Non mi sento di consigliare apertamente a nessuno di eseguire la nuova versione 30.0. È una decisione personale e soggettiva, ma secondo me al momento Knots non rappresenta un’alternativa valida a Core per gestire un full node Bitcoin.

🌟 Motivi principali:
- Disattivazione automatica del nodo se non aggiornato
- Modifiche alla rete P2P introdotte senza test o sperimentazioni adeguate
- Numerosi altri cambiamenti poco o per nulla verificati, non semplici “patch” come spesso si sente dire

🌟 Non consiglierei Knots a nessun node runner, soprattutto se utilizza applicativi di terze parti come mining pool o nodi Lightning.
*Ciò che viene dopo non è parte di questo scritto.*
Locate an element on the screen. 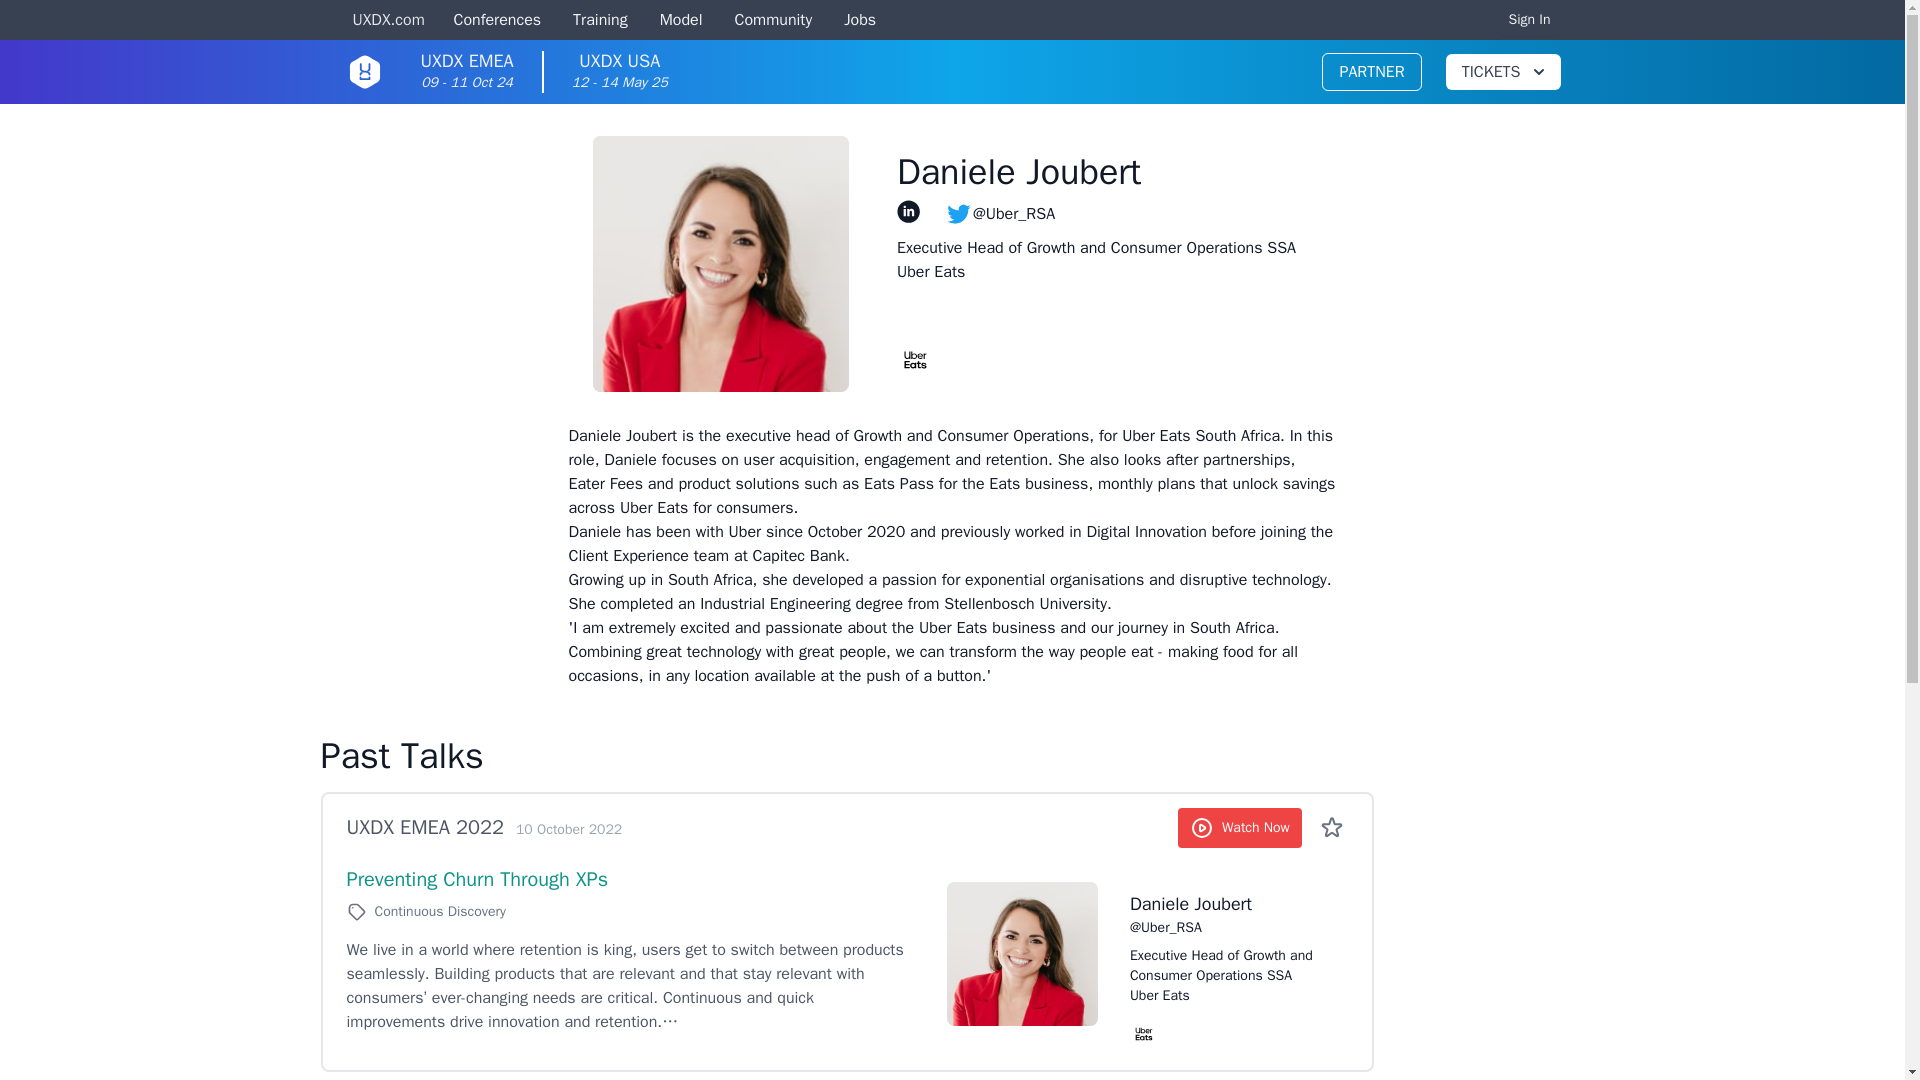 The height and width of the screenshot is (1080, 1920).  Conferences is located at coordinates (774, 21).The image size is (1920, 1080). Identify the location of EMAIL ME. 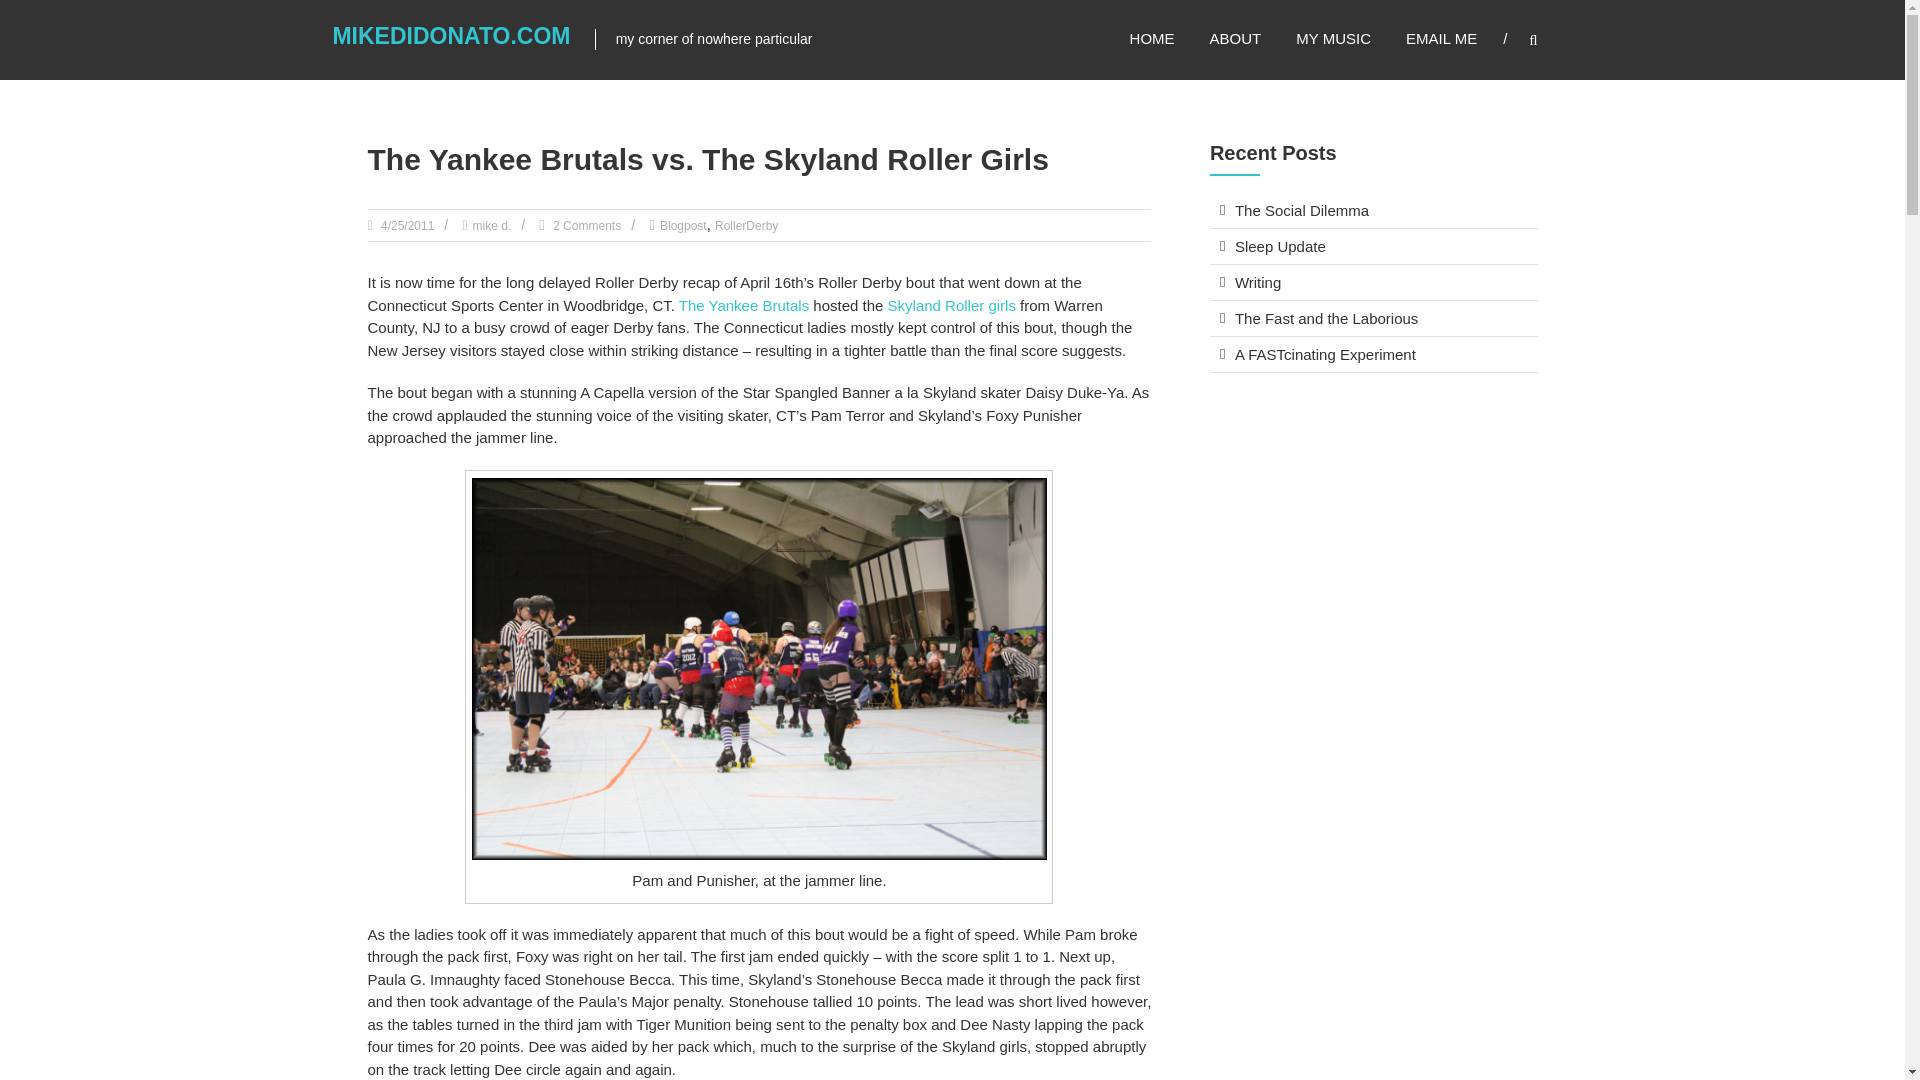
(1440, 38).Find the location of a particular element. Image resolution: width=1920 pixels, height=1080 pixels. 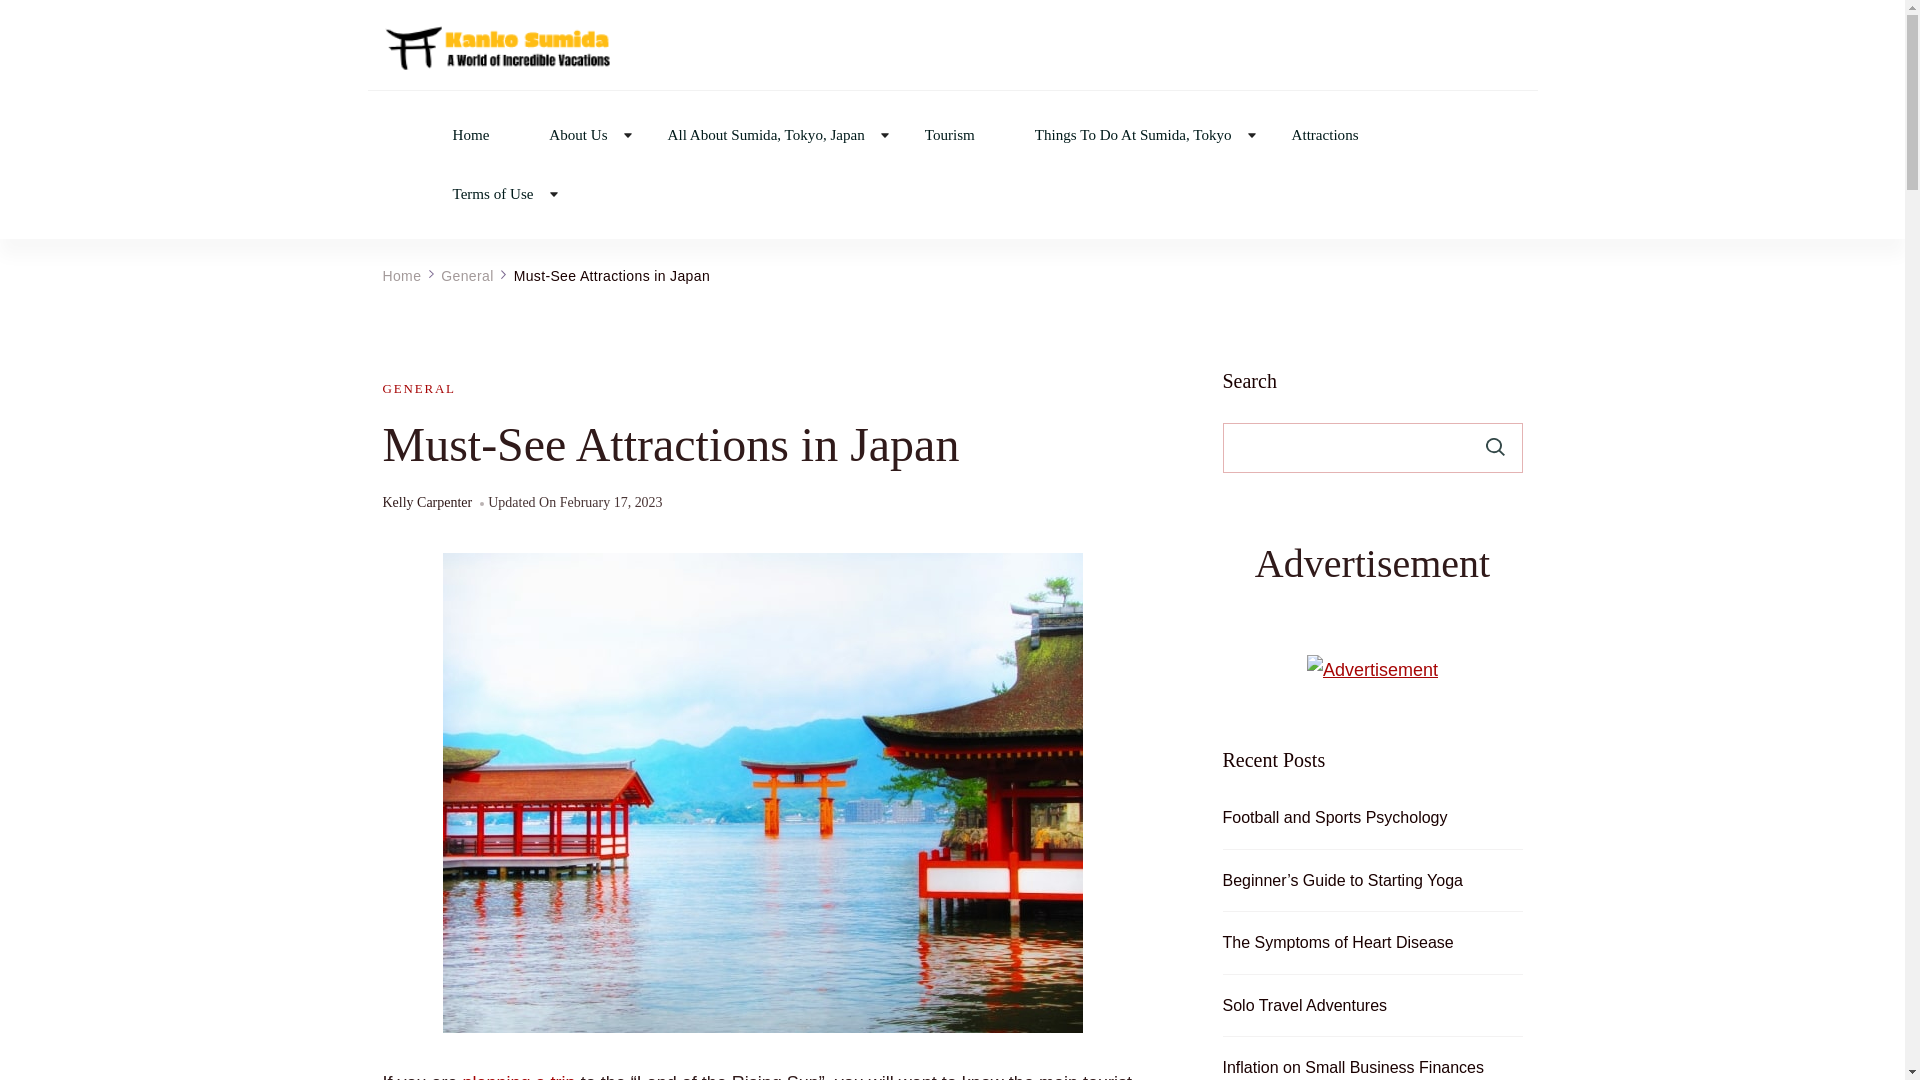

planning a trip is located at coordinates (519, 1076).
🌟 Se e quando Knots offrirà soluzioni tecniche reali per contrastare lo spam, e non solo marketing su Twitter, potrà diventare un’opzione valida per chi desidera mantenere un nodo Bitcoin domestico.

🌟 Al momento, mantenere la versione Core 29.0 permette di avere un software recente, aggiornato e sicuro. Le versioni precedenti contengono bug di sicurezza che verranno divulgati la prossima settimana, mentre le più nuove, come la 29.1, includono già modifiche relative allo “spam”, come il supporto alle transazioni sotto 1 s/VB.

🌟 Dedicherò presto un ultimo episodio del podcast a questo tema, per spiegare in modo esaustivo il mio punto di vista.